LAST WEEK Mallesons Stephen Jaques kicked off a series of client briefings looking at challenges for businesses arising from issues of sustainability and climate change.
The opening “sustainable enterprise seminar” was presented by Hong Kong-based partner Christopher Tung and Melbourne-based partner Louis Chiam. It focused on developments in the Asian carbon market and clean development mechanism (CDM) projects, as well as carbon trading internationally.
According to Tung, more than 75 per cent of CDM projects developed in 2007 were located in Asia, and this 12 billion euro market ($20 billion) was well and truly dominated by China. According to energy consultancy Point Carbon, China supplied 62 per cent of the world’s certified emission reduction certificates (CERs) from CDM projects last year, the next largest market being Indonesia, which supplied just 10 per cent.
Interestingly, this is the case despite the fact that the Chinese market throws up a number of hurdles for CDM project developers that some other Asian countries don’t. These include a restriction on foreign ownership of projects — a restriction which doesn’t exists in markets such Hong Kong, Indonesia or Singapore — and a CER levy, which is absent in all other major Asian countries.
Tung believes that the continuing popularity of China for CDM projects comes down to foreign investor confidence. “I think there is familiarity with investment in China. There’s a lot of foreign investors - there’s a greater critical mass — and there’s more economic activity. In any sector that seems to be of comfort,” Tung said.
“And, notwithstanding some of these hurdles, they have been quite systematic and quite determined to promote China and they’ve done really well with their policies.”
An important consideration for lawyers when it comes to negotiating CER trades for clients is that now, more than ever, suppliers have the upper hand. “It’s a sellers’ market essentially, and it’s much more of a sellers’ market now in China than it was even six to nine months ago,” Tung said. “It’s a big power craze and [sellers] are effectively saying: ‘We don’t need to contract on your terms, we’ll contract on our terms’.”
One of the main reasons for this, Tung explained, is that English law is now being replaced by Hong Kong law as the governing law of CER contracts.
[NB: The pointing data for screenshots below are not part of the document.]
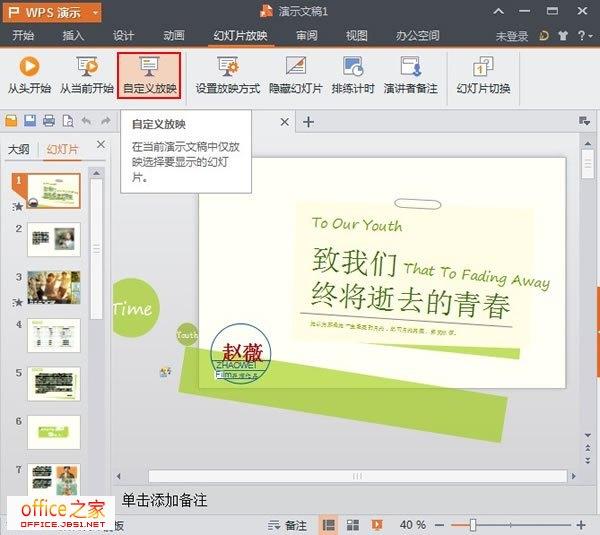Open 演讲者备注 speaker notes
The width and height of the screenshot is (600, 535).
coord(410,75)
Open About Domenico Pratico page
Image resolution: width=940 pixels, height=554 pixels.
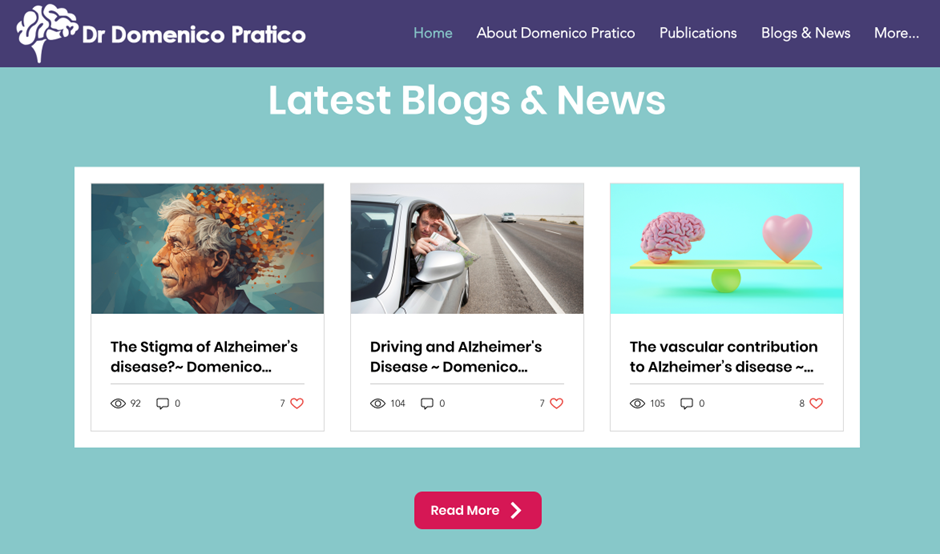tap(556, 33)
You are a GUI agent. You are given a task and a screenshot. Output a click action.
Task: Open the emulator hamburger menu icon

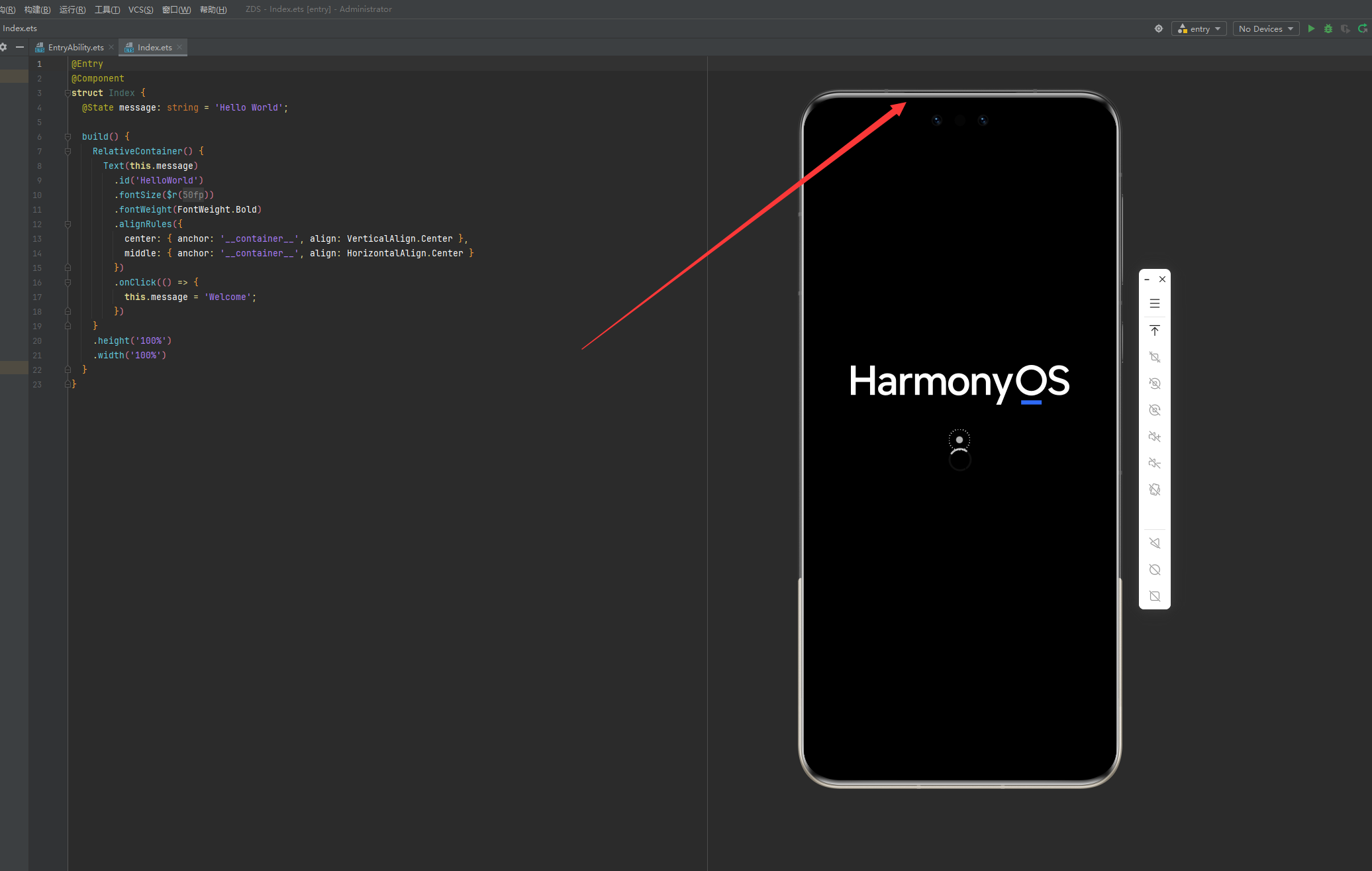(1155, 303)
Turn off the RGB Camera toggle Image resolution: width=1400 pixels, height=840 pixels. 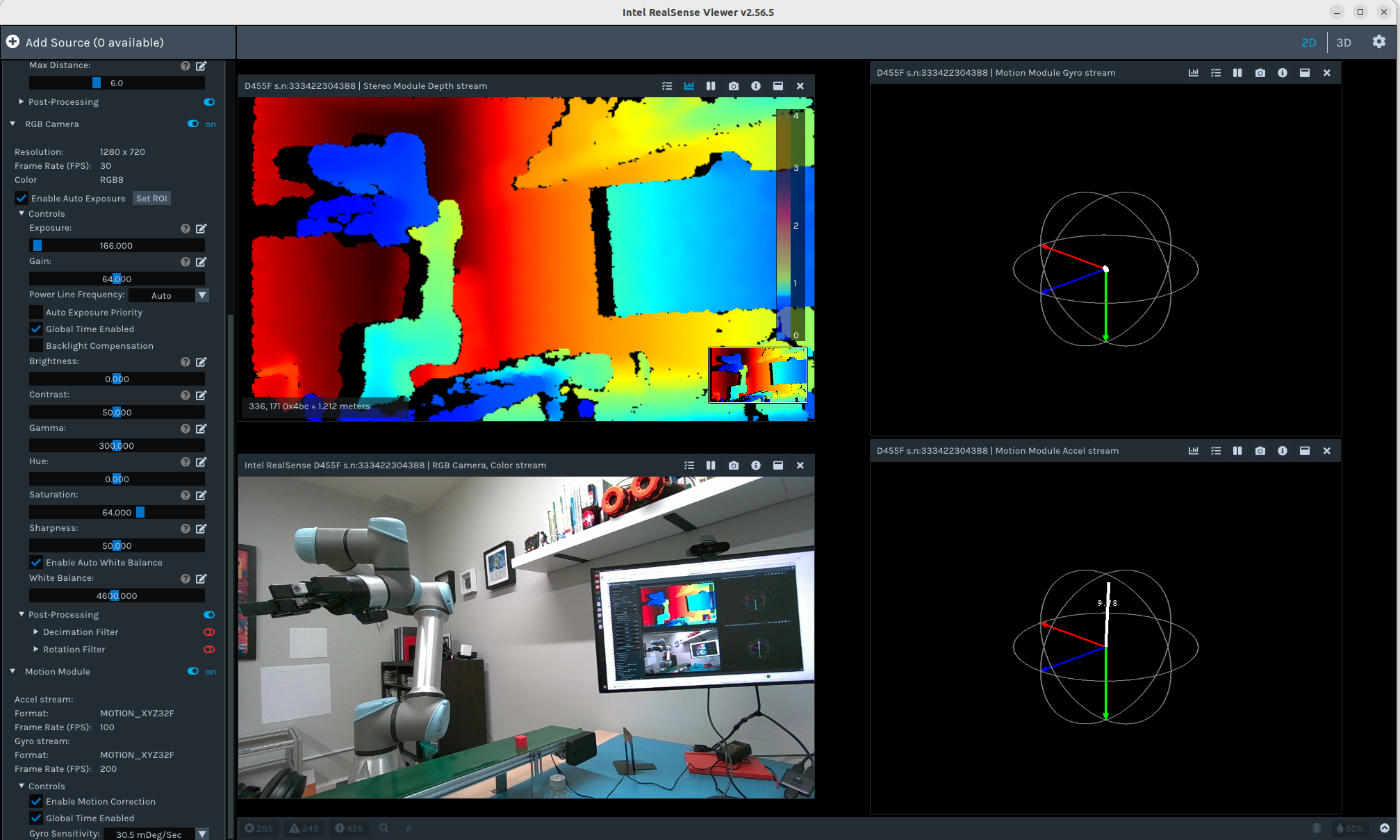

“It used to be that the Chinese parties were more willing to accept whatever the buyer said: ‘We’ll live with English law because we don’t really understand the contract as yet.’ But in the last year they’ve been saying: ‘It’s got to be Hong Kong law’,” Tung said.
According to fellow presenter Chiam, clients wanting to purchase CERs also have to be aware of local laws and policies, such as local Chinese investment regulations, and they need to understand the risks associated with developing CDM projects.
“You typically sign emission reduction purchase agreements (ERPAS) before the project has developed, so you need to have formed a view about how likely the project is to get to completion and that sort of thing,” he said. “So a lot of the work we do with our clients is analysing the quality of the project, so that they can form a view of how it’s going to work.”
Another important consideration is that carbon contracts also tend to be “non firm” with respect to the volume of CERs to be supplied — meaning that the buyer will be required to purchase however many CERs the supplier is able to produce.
A final twist for lawyers advising on carbon trades is the fact that the continuing existence of the CDM and the values of CERs post-2012 depends on international agreement being reached. However, according to Chiam, trades have already been negotiated for CERs produced past this time by those optimistic that an international agreement can be negotiated. “It requires a leap of faith and some careful drafting,” Chiam said.